C'è una farfalla dai colori meravigliosi che vive esclusivamente su questa pianta e perciò è chiamata “farfalla del corbezzolo”. Utilizzato in gastronomia, il corbezzolo si presta moltissimo alla realizzazioni di  composte, gelatine, sciroppi, succhi, creme, salse e canditi. Un'altra caratteristica del corbezzolo è quella della fermentazione per ottenere il vino e distillati con proprietà digestive.

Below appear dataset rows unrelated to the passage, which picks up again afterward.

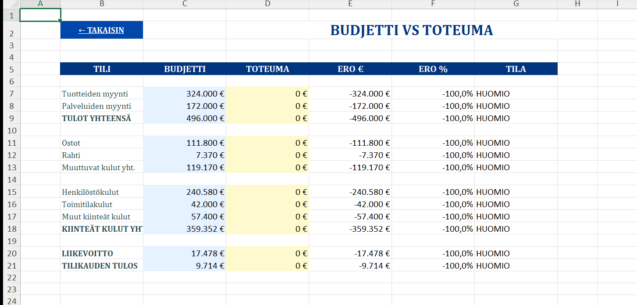The image size is (637, 305).
Task: Select row 9 header
Action: point(11,118)
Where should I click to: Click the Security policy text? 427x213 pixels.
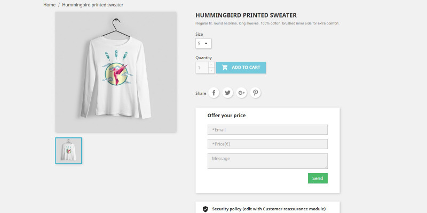(268, 209)
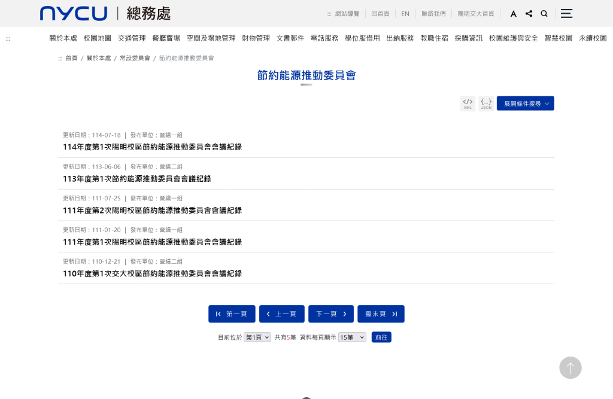Expand the 展開條件搜尋 search panel

(x=525, y=103)
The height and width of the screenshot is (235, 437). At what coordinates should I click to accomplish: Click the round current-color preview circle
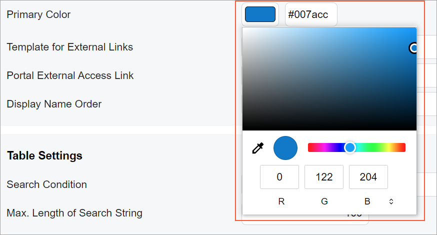click(286, 148)
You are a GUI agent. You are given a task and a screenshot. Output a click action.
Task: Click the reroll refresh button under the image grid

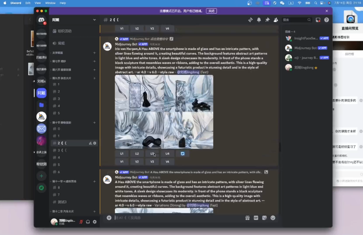pyautogui.click(x=183, y=154)
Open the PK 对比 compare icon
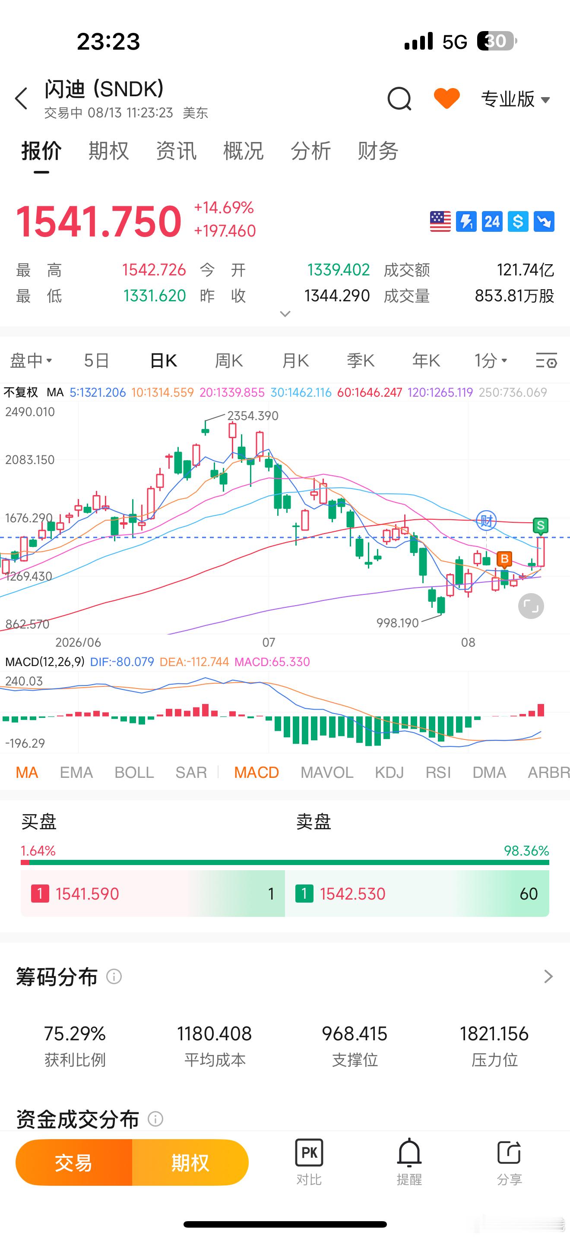This screenshot has height=1238, width=570. point(309,1162)
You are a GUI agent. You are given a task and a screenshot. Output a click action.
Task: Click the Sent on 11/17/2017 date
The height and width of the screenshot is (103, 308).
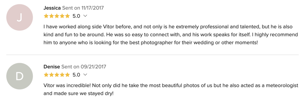tap(83, 8)
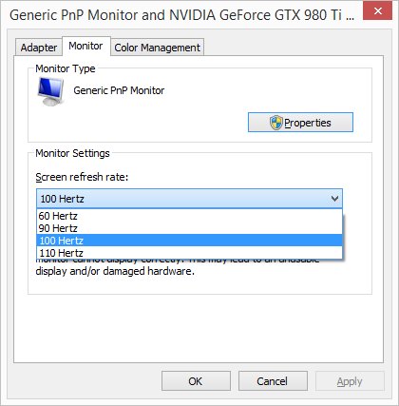Click the Generic PnP Monitor display icon
The width and height of the screenshot is (399, 406).
(50, 91)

Dai frutti, foglie e fiori si estraggono principi attivi con proprietà astringenti, antisettiche, antinfiammatorie, antireumatiche e dalla corteccia si estraggono tannini utilizzati industrialmente per la produzione di coloranti e per la concia delle pelli.

Ingredientis:

kg 2 di frutti sani e maturi di corbezzolo, 2 litri di alcool per pasticceria a 96°, per lo sciroppo: litri 2,5 di acqua di fonte, kg 1 di zucchero comune, la scorza di un limone giallo non trattato, 1 stella di anice stellato.

Approntadura:

come prima operazione, monda i corbezzoli, eliminando  gli eventuali non sani e man mano che li pulisci, versali dentro ad un capace recipiente di vetro a chiusura ermetica. Terminata questa operazione, aggiungi l’anice stellato, la scorza del linone e l’alcool, quindi chiudi accuratamente il vaso e ponilo a macerare in luogo buio e fresco per due mesi. Trascorso il periodo di maturazione, filtra l’alcool e versa le bacche, la scorza del limone e l’anice stellato dentro a un recipiente nel quale farai bollire a fiamma moderata l’acqua e lo zucchero per un quarto d’ora, fino a quando avrai ottenuto uno sciroppo viscoso, che lascerai raffreddare completamente. Passato il tempo occorso, filtralo attraverso un colino a trama fitta con doppio strato di garza in un altro recipiente, dopodiché aggiungi l’alcool tenuto da parte, mescola delicatamente il liquore e imbottiglialo. Solo allora, tappa le bottiglie, etichettale e riponile in cantina al fresco e al buio. Lascia trascorrere almeno un mese prima di degustare il liquore a temperatura ambiente o fresco dal frigorifero, anche se è diventata una moda berlo appena tolto dal freezer.

 

Cunfittura de ollioni o cerèsia de mari

 

Ingredientis:

kg 1,3 di bacche sane e mature di corbezzolo, 1 bicchiere di vino tipo moscatello - muscadeddu -, g 500 di zucchero comune, 1 cucchiaino di polvere di scorze d’agrumi essiccate., il succo di due limoni gialli non trattati,

Approntadura:

lava i corbezzoli sotto il getto dell’acqua fresca, in modo da eliminare la polvere e i residui di foglie o quant’altro dai frutti. Fatto, ponili ad asciugare su un doppio telo da cucina e subito dopo accomodali dentro a un capace recipiente d’acciaio dalle pareti alte insieme al vino, lo zucchero, la polvere d’agrumi, il succo filtrato dei limoni e lascia cuocere il tutto per mezz’ora. Passato questo tempo, allontana il recipiente dal fuoco e con l’aiuto di un passaverdure, riduci a purea la frutta in modo da eliminare i semini, facendo cadere il ricavato dentro a un’altra pentola d’acciaio pulita. A questo punto, rimetti il composto sul fuoco e prosegui la cottura sempre mescolando a fiamma moderata, onde evitare che si attacchi  sul fondo. Quando sarà passata un abbondante ora, spegni il fuoco e versa la confettura dentro a dei vasi di vetro a chiusura ermetica, precedentemente fatti sterilizzare insieme ai propri tappi, in forno già caldo a 120° per un ora. Terminata questa operazione, chiudi accuratamente ogni vaso con il suo tappo, poi capovolgili dentro a una cassetta, quindi coprili con una coperta di lana e lasciali così fino a quando non si saranno raffreddati completamente. Solo allora, etichettali e ponili in luogo fresco al buio per almeno un mese, prima di consumare la confettura in abbinamento a formaggi vari o per la colazione, spalmata sui dei crostini di pane abbrustoliti e imburrati.